Никогда краснокожие не оказали бы белым переселенцам такого ожесточенного сопротивления, если бы не умели владеть их же изобретением — порохом и пулей. Не будь этого, они уже сто пятьдесят лет тому назад перешли бы в то состояние, в котором они находятся сейчас, мирно жили бы на отведенных им местах и занимались бы земледелием, скотоводством, охотой и рыбной ловлей там, где когда-то вели кровопролитные войны. Но жадность европейцев была причиною того, что еще более сотни лет пришлось вести отчаянную, ожесточенную борьбу, что победа мира и культуры была задержана надолго. Мы сказали — «жадность», но вернее было бы сказать — гнусная страсть к наживе, безумное желание овладеть всеми теми сокровищами, которыми обладал индеец и которые он, не умея их ценить, всегда с готовностью отдавал за то, что казалось ему несравненно заманчивее золота и алмазов.

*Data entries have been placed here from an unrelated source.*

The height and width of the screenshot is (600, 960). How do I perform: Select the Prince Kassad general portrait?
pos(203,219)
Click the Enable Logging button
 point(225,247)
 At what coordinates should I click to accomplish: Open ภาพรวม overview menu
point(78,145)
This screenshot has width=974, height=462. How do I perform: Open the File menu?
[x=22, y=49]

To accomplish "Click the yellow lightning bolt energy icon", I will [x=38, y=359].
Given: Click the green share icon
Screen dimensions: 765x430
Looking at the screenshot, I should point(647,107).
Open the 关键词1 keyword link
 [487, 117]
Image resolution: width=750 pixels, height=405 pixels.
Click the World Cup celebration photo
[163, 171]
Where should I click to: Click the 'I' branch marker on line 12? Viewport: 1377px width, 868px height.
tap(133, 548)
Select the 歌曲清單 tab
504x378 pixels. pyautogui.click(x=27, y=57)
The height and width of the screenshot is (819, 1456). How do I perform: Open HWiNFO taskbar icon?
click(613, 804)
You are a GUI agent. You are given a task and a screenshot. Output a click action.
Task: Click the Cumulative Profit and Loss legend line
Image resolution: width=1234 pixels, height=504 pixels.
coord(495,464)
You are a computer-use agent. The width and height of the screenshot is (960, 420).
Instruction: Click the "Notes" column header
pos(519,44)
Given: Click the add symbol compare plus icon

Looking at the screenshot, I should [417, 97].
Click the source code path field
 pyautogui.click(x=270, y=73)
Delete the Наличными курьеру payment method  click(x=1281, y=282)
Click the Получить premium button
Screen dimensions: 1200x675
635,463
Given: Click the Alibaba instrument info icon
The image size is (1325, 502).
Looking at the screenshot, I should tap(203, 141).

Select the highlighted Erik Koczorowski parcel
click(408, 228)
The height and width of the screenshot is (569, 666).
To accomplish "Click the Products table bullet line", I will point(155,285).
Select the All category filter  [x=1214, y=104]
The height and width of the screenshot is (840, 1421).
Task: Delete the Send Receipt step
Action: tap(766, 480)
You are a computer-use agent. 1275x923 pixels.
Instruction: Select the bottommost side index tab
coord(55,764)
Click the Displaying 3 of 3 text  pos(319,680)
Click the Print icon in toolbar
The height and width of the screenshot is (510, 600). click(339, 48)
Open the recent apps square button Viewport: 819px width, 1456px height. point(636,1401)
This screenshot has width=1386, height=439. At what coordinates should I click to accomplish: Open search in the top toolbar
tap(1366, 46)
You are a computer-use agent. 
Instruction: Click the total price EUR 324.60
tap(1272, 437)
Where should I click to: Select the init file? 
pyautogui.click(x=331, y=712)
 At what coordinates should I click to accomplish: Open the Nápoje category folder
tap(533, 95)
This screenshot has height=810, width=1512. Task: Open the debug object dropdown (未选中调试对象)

Европейцы сами привозили индейцам порох, пули и водку. Огненной воды! Огненной воды! Порох и пули сделались роковыми для самих же белых; водка погубила краснокожего — отняла у него здоровье, рассудок, отняла все те физические и духовные силы, которые раньше отличали этих вольных сынов прерии. За ружье, за горсть пороху и пуль индеец охотно отдавал целый мешочек золотого песка, за бутылку водки продавал шкуры самых ценных пушных зверей, за щепотку табака нагружал суда белых купцов ценными деревьями своих девственных лесов. Но эта торговля если и обогащала отдельных предпринимателей, для общего дела переселения оказалась роковой.